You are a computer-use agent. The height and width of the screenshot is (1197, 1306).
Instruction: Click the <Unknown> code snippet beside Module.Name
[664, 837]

——

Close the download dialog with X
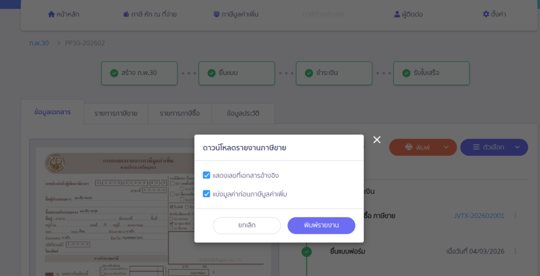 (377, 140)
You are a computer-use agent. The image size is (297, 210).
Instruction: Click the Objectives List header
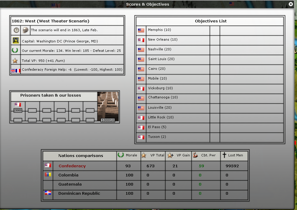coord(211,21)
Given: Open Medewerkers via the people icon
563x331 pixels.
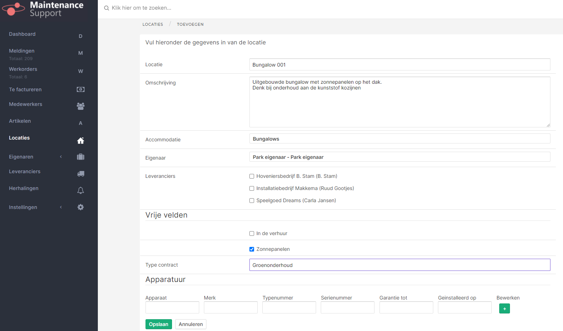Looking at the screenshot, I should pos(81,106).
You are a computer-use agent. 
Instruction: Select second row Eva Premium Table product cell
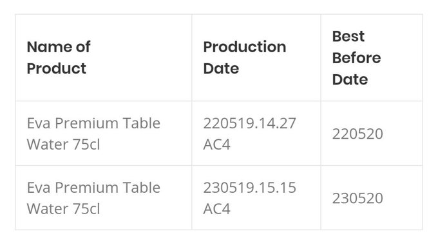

——

* Exercise aim: Filter the entries down to the lines with the word "computer" in them.

* Answer for the task:
You are a computer-use agent. The height and width of the screenshot is (1197, 1306).
You are a computer-use agent. The image size is (297, 210).
You are a computer-use agent. 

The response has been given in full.